MOBILE, Ala. (WKRG) — Nearly 160 years after the Clotilda sank, it’s been found in the Mobile River. For descendants, this discovery is something they’ve been waiting for their whole lives.
52 years after the United States banned slavery, the Clotilda took off from Mobile in 1860, illegally taking 110 people back to Mobile. For decades the ship was a story passed down. Now, it’s being uncovered, and its history along with it.
Darron Patterson said, “It’s no longer a puff of smoke, it’s real.” Descendants of the enslaved people brought to Mobile by the Clotilda grew up hearing stories of the ship.
Descendant of Charlie Lewis, Joycelyn Davis said, “To hear them say we found it gave me chills.” Patterson said, “Two months on a boat and got here. They persevered.” Davis said, “Thinking about my ancestors on that boat listening to the waves, listening to the waters, the screams.” Patterson added, “And then after that, they still couldn’t go home, and they made their home right here. That’s, that’s unreal that’s character that we need today.”
The news of Clotilda’s discovery is not only impacting residents of Africatown, but potentially schools across the state. Senator Vivian Davis Figures said, “I’d like to see what we can do in the state of Alabama within the public education to add this as part of the curriculum and not just during February, Black History Month.” She continued saying, “This is all of our story, and I think it’s something that we really can use to start healing.”

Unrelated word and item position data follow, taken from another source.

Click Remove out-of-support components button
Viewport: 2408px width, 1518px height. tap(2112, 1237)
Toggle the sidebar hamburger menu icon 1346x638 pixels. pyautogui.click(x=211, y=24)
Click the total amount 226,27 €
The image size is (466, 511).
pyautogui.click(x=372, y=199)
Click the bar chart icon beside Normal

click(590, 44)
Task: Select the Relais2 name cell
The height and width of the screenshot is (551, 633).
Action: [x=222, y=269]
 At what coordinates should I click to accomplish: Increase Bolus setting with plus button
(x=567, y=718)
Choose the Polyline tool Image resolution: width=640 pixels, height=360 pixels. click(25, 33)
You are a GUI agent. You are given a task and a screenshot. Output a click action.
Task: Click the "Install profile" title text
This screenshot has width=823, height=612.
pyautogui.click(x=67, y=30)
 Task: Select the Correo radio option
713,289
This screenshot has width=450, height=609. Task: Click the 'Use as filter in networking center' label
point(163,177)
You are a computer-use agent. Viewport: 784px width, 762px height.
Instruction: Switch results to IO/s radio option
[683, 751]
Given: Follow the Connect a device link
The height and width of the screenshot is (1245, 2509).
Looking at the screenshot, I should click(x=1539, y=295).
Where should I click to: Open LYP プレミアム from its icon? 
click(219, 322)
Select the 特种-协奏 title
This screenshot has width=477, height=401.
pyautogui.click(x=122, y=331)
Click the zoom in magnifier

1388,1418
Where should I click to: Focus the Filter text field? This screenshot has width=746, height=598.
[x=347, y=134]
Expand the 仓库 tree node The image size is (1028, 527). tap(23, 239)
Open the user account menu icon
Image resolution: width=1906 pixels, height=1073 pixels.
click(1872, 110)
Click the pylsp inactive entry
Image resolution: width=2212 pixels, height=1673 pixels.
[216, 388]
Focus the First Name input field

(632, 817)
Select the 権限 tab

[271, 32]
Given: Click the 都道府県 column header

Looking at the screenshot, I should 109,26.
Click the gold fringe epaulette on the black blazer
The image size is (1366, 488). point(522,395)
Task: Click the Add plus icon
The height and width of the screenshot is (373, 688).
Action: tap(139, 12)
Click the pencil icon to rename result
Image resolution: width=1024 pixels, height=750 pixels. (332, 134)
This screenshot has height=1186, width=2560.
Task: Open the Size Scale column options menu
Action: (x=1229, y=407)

Senator Davis Figures said the Clotilda belongs to the state, and the people of Africatown will be involved in whatever happens next with it.
Senator Davis Figures said, “I know that they will be able to get different parts of the ship up, but also to build a replica of the Clotilda whereby people will actually be able to walk in and to be educated and told the story of Africatown and the Clotilda.”
This may not be the last discovery involving the Clotilda. The National Geographc Society is doing DNA testing on wood extracted from the ship and nearby soil. The society hopes this DNA will identify the people who were on the ship more than 150 years ago.